The Incredible Burt Wonderstone
A good magician knows how to make his audience look in one direction when he is performing the trick in the other.
This kind of subtle sleight of hand is not exactly in The Incredible Burt Wonderstone‘s bag. However, the movie has an obvious passion for the world of magic and the enthusiasm is contageous, creating a trick that the audience doesn’t totally believe in and doesn’t totally get, but they are willing to suspend disbelief.
The Incredible Burt Wonderstone is sort of like a little kid who got his first magic set and wants to do a show. The tricks have mostly been seen before and they are done somewhat awkwardly, but the kid is working so hard to please us and so obviously is thrilled by what they are doing that we really, really want to give them the benefit of the doubt, even when you can see the coin slipped between the fingers.
The magic kit reference is only partially coincidental here. Two kids with a magic set figure into the flashback that opens the film. Burt and Anton are two young kids in a small suburb, nerdy kids who have few friends and are regularly attacked by bullies. When Burt receives the kit sold by magician Rance Holloway (Alan Arkin), the two kids bond over a mutual love of illusion.

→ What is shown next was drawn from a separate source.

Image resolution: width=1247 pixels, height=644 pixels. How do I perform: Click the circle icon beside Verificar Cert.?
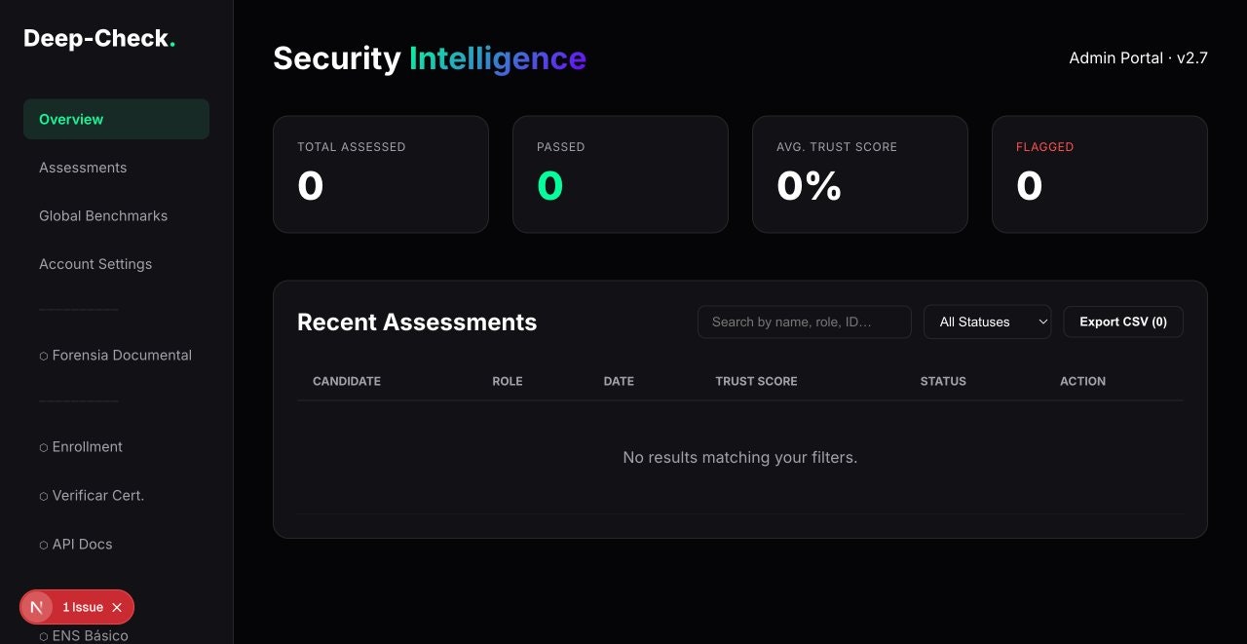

Fast forward thirty years. Burt (Steve Carell) and Anton (Steve Buscemi) are now famous magicians who have a sold-out residency at a swanky Vegas hotel. However, after all these years of working together and doing the same exact show night after night, they have become bored and started getting on each others’ nerves. The audiences have picked up on their apathy and started to tune out. Suddenly empty chairs are more and more common in the Burt and Anton theater.